Swain also cancelled a hearing slated for the end of the month on the disputes. She said she will issue a decision on a dispute about the ownership of certain funds deposited in an account at Scotiabank later as part of a pending ruling in a separate CCDA-related adversary proceeding.
After holding a preliminary hearing, the court in July had issued three separate opinions and orders finding that the bond insurers and the banks had failed to establish colorable claims to ownership of, or other property interests in the bond revenues. The bond insurers are Ambac Assurance Corp., National Public Finance Guarantee Corp., Assured Guaranty Corp., Assured Guaranty Municipal Corp. and Financial Guaranty Insurance Co.
After other procedural matters, Swain on Wednesday denied the HTA stay relief motion and the PRIFA stay relief motion. She also denied the CCDA stay relief motion as it sought relief from the automatic stay to pursue remedies with respect to monies other than those in an alleged transfer account in Scotiabank.
The bond insurers and the other parties had asserted that the automatic stay in the bankruptcy case had to be lifted to allow them to assert causes of action under the contracts, due process, and takings clauses of the U.S. Constitution, and under Section 303 of the Puerto Rico Oversight, Management and Economic Stability Act (PROMESA), based on the invalidity of certain Commonwealth laws and executive orders issued by the governor and the Financial Oversight and Management Board’s fiscal plans and budgets.
Relying heavily on the First Circuit’s ruling, the bond insurers had argued that the stay relief was warranted because their causes of action cannot be addressed in the Title III bankruptcy court and that the commonwealth would not suffer if the issues were litigated elsewhere.
But the judge said the bond insurers and other parties had failed to establish that PROMESA has created any due process impediment that provides cause for relief from the automatic stay. She also said the bond insurers and other parties had failed to meet the so-called Sonnax factors, which are a dozen factors that bankruptcy courts generally consider when deciding whether to lift an automatic stay.
“The first of these factors weighs heavily against stay relief. Here, lifting the automatic stay to allow movants to assert their proposed claims in an alternative forum would interfere with, and would not promote, the interests of judicial economy and the expeditious resolution of these Title III cases, as it would result in fragmented and possibly premature litigation of factual and legal issues, many of which are currently before the court in the revenue bond adversary proceedings, that are indisputably central to the restructurings of the Commonwealth and its instrumentalities,” Swain said.

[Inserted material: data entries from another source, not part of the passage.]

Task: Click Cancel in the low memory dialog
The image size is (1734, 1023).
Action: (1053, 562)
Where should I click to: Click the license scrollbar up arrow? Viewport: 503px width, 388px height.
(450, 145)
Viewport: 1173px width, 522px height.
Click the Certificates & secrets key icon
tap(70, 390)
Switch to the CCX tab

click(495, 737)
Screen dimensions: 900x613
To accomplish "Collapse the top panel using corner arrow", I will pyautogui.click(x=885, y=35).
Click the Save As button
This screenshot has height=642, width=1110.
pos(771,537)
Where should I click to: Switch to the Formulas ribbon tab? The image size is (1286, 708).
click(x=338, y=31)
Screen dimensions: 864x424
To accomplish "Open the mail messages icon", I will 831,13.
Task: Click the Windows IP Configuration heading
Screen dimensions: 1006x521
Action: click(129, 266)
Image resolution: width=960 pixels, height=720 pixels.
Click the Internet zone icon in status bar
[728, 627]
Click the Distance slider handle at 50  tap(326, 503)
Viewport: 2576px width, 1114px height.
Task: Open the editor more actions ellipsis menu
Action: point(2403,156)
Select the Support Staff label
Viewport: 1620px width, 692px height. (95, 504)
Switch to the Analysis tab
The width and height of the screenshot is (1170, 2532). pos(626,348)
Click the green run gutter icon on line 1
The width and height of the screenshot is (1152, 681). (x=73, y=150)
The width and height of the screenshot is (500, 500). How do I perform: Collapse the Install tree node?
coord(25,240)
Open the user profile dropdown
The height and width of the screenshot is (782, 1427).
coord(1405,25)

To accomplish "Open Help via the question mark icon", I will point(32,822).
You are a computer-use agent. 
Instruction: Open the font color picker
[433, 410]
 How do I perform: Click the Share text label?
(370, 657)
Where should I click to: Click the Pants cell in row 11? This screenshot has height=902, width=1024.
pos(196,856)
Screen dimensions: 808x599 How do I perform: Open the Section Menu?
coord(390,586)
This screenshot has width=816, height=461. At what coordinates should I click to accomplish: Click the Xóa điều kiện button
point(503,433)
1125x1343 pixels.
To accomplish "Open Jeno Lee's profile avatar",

The bond insurers and the other parties have therefore failed to make an adequate showing for purposes of their motion that their contract clause, due process and PROMESA Section 303 Proposed Claims are not “claims” within the meaning of Section 101(5) of the Bankruptcy Code that are capable of resolution by the bankruptcy court, she said.
Swain also said the bond insurers had failed to demonstrate how the hardship they would allegedly face from a continuation of the stay renders them differently situated than virtually any other creditor of a Title III debtor that is required to pursue its claims exclusively in the U.S. District Court.
“Any such hardship is outweighed by the potential harm to the Debtors and interference with the orderly administration of these Title III cases,” Swain said.
Regarding the CCDA, in a separate memorandum, Swain said she was unable to determine the extent of the monies in which the movants have said they have a lien, or the Commonwealth’s rights with respect to the funds at Scotiabank, which were derived from hotel taxes. She said she would be ruling on the ownership of the funds at a later date.